When testing if a variable is a string use six.string_types. It refers to basestring in Py2 and str in Py3. binary_type and text_type are also available.


The long type no longer exists in Py2. To test if a number is an integer (int or long in Py2, int in Py3), compare it to the abstract base class Integral:

from numbers import Integral
isinstance(quality, Integral)

Implementing comparisons

If the class you’re defining has a total ordering, either use functools.total_ordering or implement all rich comparison methods if comparison performance is a bottleneck. Don’t implement __cmp__, which was removed in Py3.

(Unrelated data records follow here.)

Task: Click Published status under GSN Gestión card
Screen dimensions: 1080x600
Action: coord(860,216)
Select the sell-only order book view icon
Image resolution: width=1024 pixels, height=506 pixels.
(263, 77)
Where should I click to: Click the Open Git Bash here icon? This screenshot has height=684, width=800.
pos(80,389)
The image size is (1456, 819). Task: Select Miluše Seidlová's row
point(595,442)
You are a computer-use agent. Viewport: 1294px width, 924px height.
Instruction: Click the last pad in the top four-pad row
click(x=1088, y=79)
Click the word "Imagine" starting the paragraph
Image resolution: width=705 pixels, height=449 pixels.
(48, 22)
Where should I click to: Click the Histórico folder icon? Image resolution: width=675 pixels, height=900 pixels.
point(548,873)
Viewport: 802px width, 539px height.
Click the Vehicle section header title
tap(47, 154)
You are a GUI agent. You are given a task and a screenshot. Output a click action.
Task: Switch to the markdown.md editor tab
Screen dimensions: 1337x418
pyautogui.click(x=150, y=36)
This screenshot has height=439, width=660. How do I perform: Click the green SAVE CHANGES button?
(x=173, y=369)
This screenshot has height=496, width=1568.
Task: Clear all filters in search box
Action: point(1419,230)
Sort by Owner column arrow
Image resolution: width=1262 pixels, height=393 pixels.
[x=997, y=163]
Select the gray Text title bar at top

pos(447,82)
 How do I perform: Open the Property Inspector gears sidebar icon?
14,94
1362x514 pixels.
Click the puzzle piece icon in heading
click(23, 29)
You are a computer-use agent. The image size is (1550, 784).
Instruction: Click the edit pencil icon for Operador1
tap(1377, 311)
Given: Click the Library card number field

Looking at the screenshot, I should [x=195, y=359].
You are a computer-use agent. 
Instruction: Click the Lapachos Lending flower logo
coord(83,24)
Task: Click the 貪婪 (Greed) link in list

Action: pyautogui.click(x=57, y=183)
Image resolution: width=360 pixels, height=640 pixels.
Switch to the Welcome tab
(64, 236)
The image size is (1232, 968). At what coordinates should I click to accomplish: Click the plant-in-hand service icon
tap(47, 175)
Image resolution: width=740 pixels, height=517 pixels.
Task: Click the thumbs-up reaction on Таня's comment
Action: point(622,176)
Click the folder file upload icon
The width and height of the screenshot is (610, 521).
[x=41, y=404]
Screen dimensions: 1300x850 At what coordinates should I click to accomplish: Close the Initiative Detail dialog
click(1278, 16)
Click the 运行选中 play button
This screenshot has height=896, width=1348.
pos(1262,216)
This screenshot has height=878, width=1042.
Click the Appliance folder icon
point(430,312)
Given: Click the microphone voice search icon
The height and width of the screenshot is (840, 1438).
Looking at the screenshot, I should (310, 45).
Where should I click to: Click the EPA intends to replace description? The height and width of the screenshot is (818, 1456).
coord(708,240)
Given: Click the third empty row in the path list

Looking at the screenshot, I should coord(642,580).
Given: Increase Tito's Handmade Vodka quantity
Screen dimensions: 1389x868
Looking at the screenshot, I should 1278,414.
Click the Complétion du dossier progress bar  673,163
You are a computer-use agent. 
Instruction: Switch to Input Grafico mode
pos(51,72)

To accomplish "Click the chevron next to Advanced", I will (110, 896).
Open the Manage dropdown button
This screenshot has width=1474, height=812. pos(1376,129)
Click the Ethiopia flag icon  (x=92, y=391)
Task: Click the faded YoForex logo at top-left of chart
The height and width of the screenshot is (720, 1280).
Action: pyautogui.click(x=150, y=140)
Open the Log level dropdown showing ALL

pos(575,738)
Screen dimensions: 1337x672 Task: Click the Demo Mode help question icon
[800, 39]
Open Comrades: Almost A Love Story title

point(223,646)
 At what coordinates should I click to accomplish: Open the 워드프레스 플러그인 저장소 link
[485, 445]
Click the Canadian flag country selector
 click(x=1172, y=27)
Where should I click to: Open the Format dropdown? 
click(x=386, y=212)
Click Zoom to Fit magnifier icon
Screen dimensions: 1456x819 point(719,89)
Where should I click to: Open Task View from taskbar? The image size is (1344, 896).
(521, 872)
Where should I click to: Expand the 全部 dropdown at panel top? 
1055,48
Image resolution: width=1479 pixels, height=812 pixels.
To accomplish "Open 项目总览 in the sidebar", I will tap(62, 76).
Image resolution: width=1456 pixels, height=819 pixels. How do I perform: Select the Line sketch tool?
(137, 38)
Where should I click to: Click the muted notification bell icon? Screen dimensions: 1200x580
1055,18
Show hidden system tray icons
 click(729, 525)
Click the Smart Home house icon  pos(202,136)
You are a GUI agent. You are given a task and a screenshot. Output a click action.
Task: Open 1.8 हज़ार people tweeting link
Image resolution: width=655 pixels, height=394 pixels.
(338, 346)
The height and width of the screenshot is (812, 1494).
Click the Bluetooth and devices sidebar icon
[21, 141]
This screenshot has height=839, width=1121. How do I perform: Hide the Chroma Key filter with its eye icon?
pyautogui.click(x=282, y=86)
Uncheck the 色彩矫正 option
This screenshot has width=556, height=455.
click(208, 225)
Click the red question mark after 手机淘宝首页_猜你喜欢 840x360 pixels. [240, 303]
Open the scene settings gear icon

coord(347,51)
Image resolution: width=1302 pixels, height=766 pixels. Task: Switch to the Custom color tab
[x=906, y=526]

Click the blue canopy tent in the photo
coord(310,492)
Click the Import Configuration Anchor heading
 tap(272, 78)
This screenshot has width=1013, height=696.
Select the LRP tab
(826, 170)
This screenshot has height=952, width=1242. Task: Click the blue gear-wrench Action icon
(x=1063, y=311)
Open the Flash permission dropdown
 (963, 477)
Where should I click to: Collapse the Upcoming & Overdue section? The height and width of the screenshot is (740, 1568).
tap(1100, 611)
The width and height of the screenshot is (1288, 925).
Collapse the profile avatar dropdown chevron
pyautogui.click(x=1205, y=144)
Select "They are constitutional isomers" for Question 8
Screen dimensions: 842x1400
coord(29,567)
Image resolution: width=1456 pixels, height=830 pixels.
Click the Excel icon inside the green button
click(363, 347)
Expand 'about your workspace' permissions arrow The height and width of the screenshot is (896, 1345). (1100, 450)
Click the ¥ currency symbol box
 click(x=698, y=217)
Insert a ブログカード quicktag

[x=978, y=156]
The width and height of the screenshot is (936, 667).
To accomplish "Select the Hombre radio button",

However, usually only equality is important and you should only define __eq__. While compatibility with Py2 is kept, __ne__ needs to be implemented too:

def __ne__(self, other):
    """Required in Py2."""
    return not self == other

Otherwise, using the operator != will lead to unexpected results in Py2 because it will compare identity, not equality:

class Foo(object):
    def __eq__(self, other):
        return True

print(Foo() != Foo())

That prints True in Py2 (because each instance has a different id) but prints False in Py3 (the opposite of what __eq__ returns, which is the desired behaviour).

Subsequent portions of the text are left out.